John Maxwell and I teach communications seminars around the country, and we have two very different styles. John will use a music stand, a stool, and have two or three things to drink all around him. He’ll wander in and out of the crowd, hide behind plants, throw stuff, and ask people questions. His style is so different from mine that he has fun kidding me about it. One time he took a piece of chalk and drew a line out in front of the lectern. He said, “I’ll give you a hundred bucks if you’ll step over that line.” I tried for two days and just couldn’t do it. We laugh at that because our styles are so different. But you know what? I’m comfortable with mine, and he’s comfortable with his. There are things we can learn from the other, but we shouldn’t try to copy each other.

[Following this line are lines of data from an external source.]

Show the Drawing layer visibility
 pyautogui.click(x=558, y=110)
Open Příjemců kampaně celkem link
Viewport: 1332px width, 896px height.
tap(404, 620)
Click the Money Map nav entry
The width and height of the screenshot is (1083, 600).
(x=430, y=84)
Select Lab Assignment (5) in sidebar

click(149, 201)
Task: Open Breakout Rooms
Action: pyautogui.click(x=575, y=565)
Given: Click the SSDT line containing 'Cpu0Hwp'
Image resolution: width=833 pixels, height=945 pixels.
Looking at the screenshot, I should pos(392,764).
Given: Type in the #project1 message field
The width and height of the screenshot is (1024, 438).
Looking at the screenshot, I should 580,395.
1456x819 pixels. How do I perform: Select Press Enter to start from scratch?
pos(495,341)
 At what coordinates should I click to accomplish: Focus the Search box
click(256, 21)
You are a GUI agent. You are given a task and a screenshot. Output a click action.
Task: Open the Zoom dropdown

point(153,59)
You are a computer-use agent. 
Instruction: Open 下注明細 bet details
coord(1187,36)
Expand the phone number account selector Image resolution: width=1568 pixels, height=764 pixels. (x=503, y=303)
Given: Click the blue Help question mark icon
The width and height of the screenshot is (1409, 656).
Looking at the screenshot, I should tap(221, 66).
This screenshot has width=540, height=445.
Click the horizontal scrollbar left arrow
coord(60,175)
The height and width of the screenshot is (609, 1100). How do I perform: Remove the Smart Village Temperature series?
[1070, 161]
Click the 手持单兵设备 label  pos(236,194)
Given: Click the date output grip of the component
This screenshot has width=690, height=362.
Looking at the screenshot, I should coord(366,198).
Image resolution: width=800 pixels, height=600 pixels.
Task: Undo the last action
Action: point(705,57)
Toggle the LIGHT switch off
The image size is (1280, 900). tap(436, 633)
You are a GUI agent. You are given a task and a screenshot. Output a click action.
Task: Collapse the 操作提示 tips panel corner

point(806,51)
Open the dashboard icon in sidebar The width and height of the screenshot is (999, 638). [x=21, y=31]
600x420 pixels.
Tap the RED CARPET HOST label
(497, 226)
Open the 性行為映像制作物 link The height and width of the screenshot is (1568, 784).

A helpful practice we utilize at Willow is brainstorming with other great teachers. People would be shocked if they learned how much we bounce message ideas off one another around here. If I’m stuck on something, I’ll drop into someone’s office and say, “I’m working on my message. I could go at it this way or that way. What comes to your mind?” Great communicators bubble ideas about communication recreationally. When you get the opportunity to do that, don’t think you have to sit at your desk in total isolation. Ask people. Say, “I’m preaching on this issue or text. What would you want to hear about it?”

We frequently do this with illustrations as well. We’ll just ask someone, “Have you ever had anything memorable happen to you that I could use as an illustration?” It’s a great source of fresh stories, and we are careful to give credit when we tell one. So remember, you’re not in it alone. Listen to great preaching and teaching.

Understand the Dynamic of Urgency

A second way to develop yourself as a communicator involves understanding the dynamic of urgency. Many years ago when I was trying to take a step toward improving my preaching, I listened to about fifteen or twenty different sermon recordings while asking, “What are the common denominators of great preaching and teaching?” The one that consistently rose to the top was this sense of urgency. I was repeatedly struck with how the person preaching was talking as though their subject matter was the most urgent issue on the planet. Everything else went away. So I began to analyze that.

If preaching is done right, you live with a text or topic for a week and it builds steam in your spirit. You’re thinking about it, talking to people about it, and asking that God will anoint it. So by the time you’re ready to preach, this subject is the most urgent item in your spirit. If you’ve prepared properly, there is an urgency coming out of you that’s not manufactured. That becomes compelling communication.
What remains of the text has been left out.